OGH 7Ob507/96

OGH7Ob507/9622.5.1996

Der Oberste Gerichtshof hat als Revisionsgericht durch den Senatspräsidenten des Obersten Gerichtshofes Dr.Warta als Vorsitzenden und durch die Hofräte des Obersten Gerichtshofes Dr.Niederreiter, Dr.Schalich, Dr.Tittel und Dr.I.Huber als weitere Richter in der Rechtssache der klagenden Partei Gerhard B*****, vertreten durch Dr.Andreas Konradsheim, Rechtsanwalt in Salzburg, wider die beklagte Partei Johann I*****, vertreten durch Dr.Jürgen Zwerger, Rechtsanwalt in Salzburg, wegen S 100.000 sA, infolge Revision der beklagten Partei gegen das Urteil des Landesgerichtes Salzburg als Berufungsgerichtes vom 25.September 1995, GZ 54 R 112/95-51, womit infolge Berufung der klagenden Partei das Urteil des Bezirksgerichtes Salzburg vom 6.Februar 1995, GZ 8 C 11/92-39, teilweise abgeändert wurde, in nichtöffentlicher Sitzung zu Recht erkannt:

 

Spruch:

Der Revision wird teilweise Folge gegeben.

Die Entscheidungen der Vorinstanzen, die hinsichtlich der Abweisung von S 78.000 sA als unangefochten unberührt bleiben, werden dahin abgeändert, daß die Entscheidung insgesamt lautet:

"Die beklagte Partei ist schuldig, der klagenden Partei S 6.000 samt 4 % Zinsen seit 12.3.1992 binnen 14 Tagen zu zahlen.

Das Mehrbegehren von S 94.000 und das Zinsenmehrbegehren (insgesamt 10 % Zinsen ab 1.2.1990) wird abgewiesen.

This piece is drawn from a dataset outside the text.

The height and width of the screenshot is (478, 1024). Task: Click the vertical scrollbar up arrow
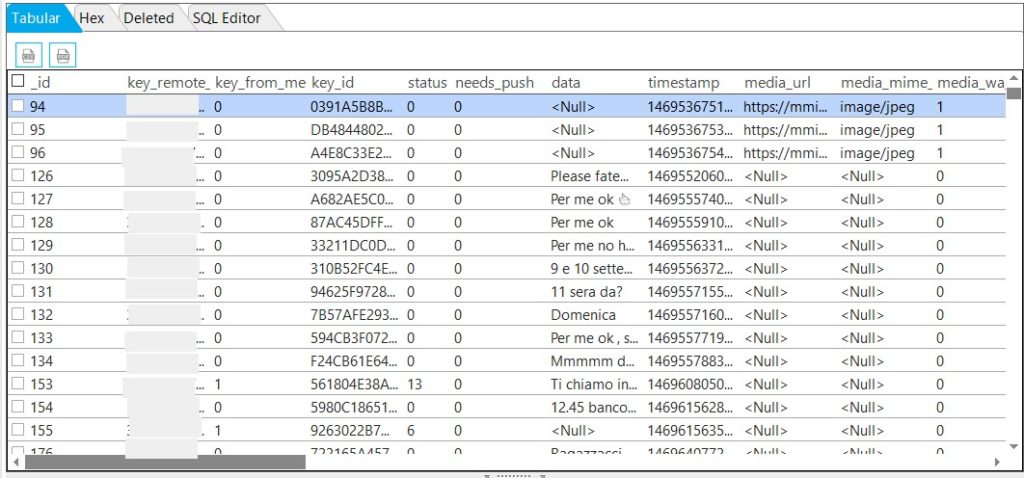coord(1013,80)
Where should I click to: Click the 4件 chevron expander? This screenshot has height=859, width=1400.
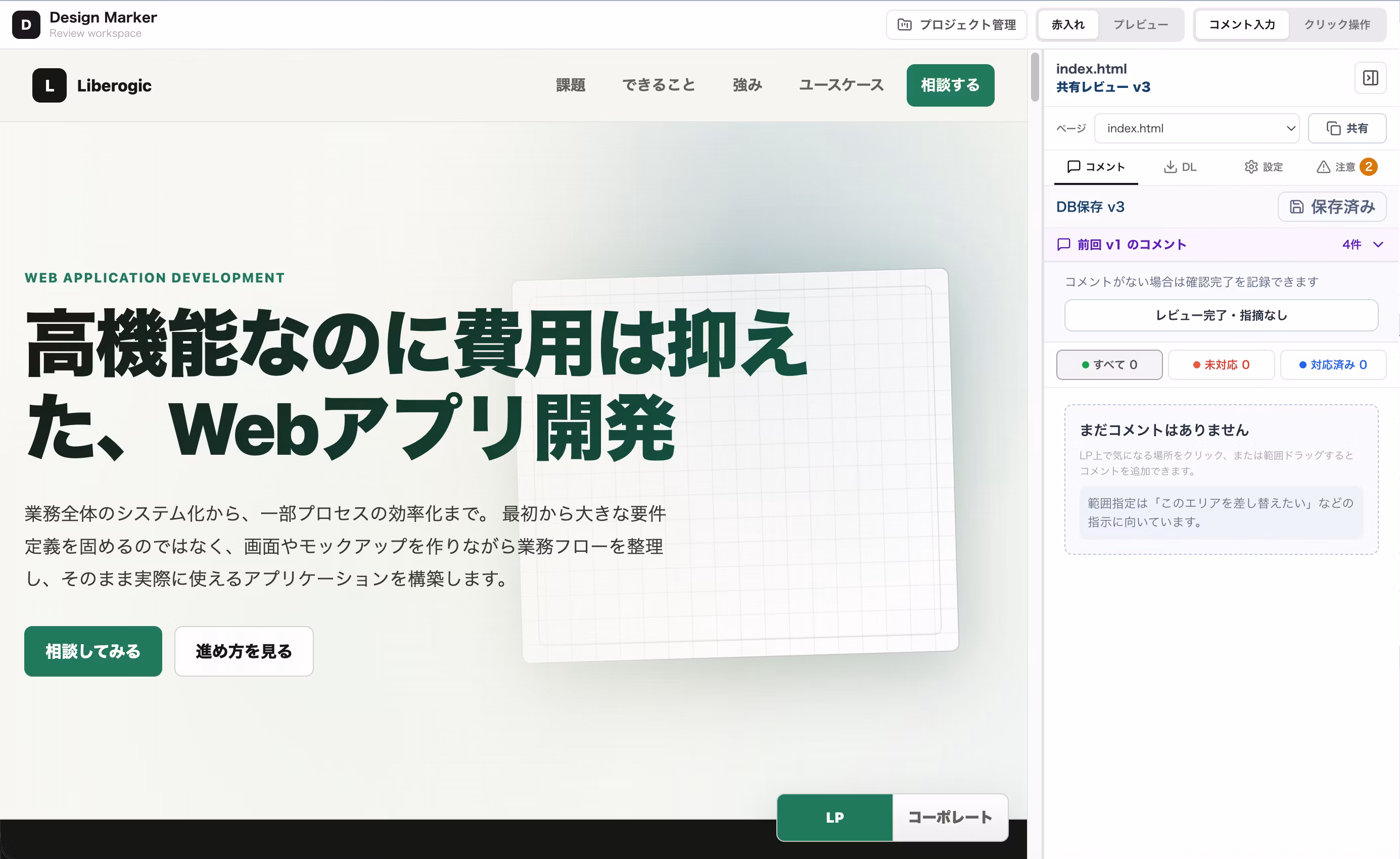pos(1378,244)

Die klagende Partei ist schuldig, der beklagten Partei binnen 14 Tagen die in allen Instanzen mit insgesamt S 52.489,63 (darin S 8.748,27 Umsatzsteuer) bestimmten Kosten zu ersetzen.

Text

Entscheidungsgründe:

Der Kläger war Eigentümer eines PKWs der Marke Talbot-Sunbeam Lotus Baujahr 1980. Der Beklagte wurde mit Versäumungsurteil vom 12.1.1990 zu 6 Cg 12/90 des Erstgerichtes verpflichtet, dem Kläger diesen PKW herauszugeben. Der Verkaufswert des PKWs betrug im Jahr 1990 S 15.000 bis S 16.000 und im März 1992 nicht über S 5.000 bis S 7.000. Zu letzterem Zeitpunkt wäre das Fahrzeug nur von Unternehmungen, die sich auf die Ausarbeitung und Verbesserung von "exotischen" Fahrzeugen befassen, zu erwerben gewesen. Es könnte auch sein, daß sich ein Interessent gefunden hätte, der das Fahrzeug um einen Preis erworben hätte, der im üblichen Handel nicht erzielbar ist.

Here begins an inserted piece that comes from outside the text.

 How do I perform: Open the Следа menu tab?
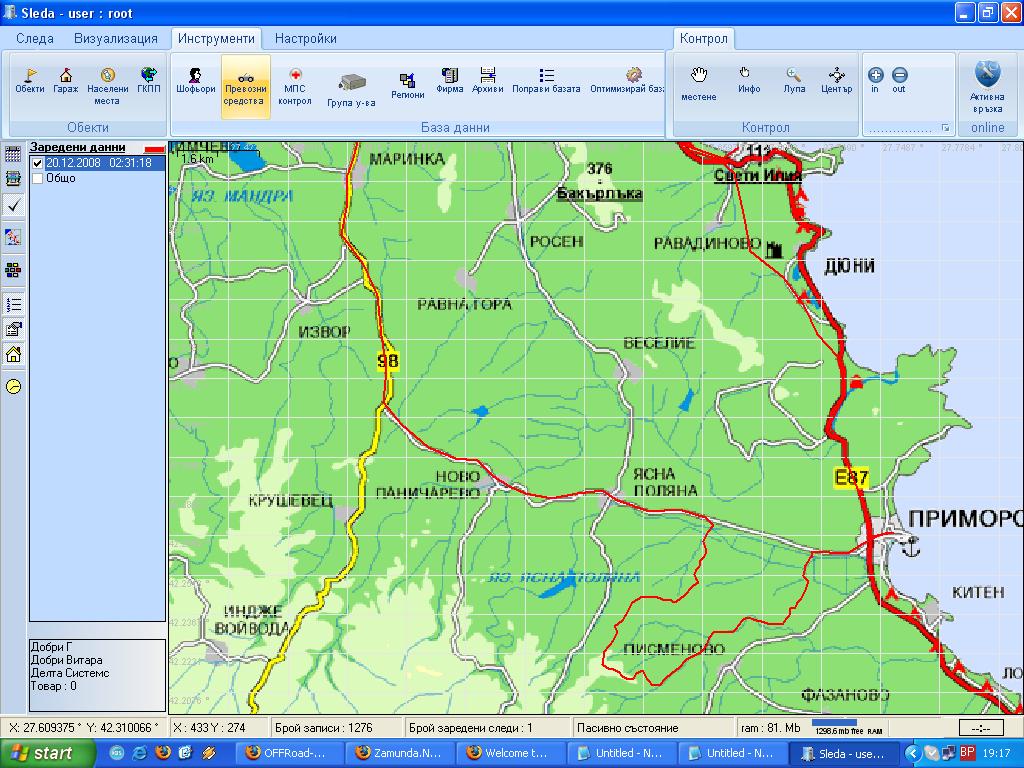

Mit seiner am 12.3.1992 eingebrachten Klage begehrte der Kläger S 100.000 samt 10 % Zinsen seit 1.2.1990. Er verwies auf das ergangene Versäumungsurteil und behauptete, daß es trotz zahlreicher Exekutionsschritte nicht möglich gewesen sei, die Herausgabe des PKWs zu erlangen. Der Beklagte habe den PKW zur Reparatur übernommen, dann aber keine Reparatur durchgeführt und die Herausgabe des PKWs verweigert. Der Kläger begehre daher das Interesse im Sinn des § 396

EO.

Der Beklagte beantragte Klagsabweisung. Er sei niemals über den PKW verfügungsberechtigt gewesen. Vielmehr sei der PKW vom Kläger zunächst in der Werkstätte H***** zur Begutachtung nach § 57a KFG abgestellt und in der Folge in die Reparaturwerkstätte des Johann R***** überstellt worden. Der PKW habe nur mehr einen Wert von höchstens S 5.000. Überdies werde Verjährung eingewendet.

Das Erstgericht wies im ersten Rechtsgang das Klagebegehren wegen Verjährung ab. Das Gericht zweiter Instanz verneinte das Vorliegen der Verjährung und trug dem Erstgericht die Aufnahme der zum behaupteten Anspruch angebotenen Beweise auf.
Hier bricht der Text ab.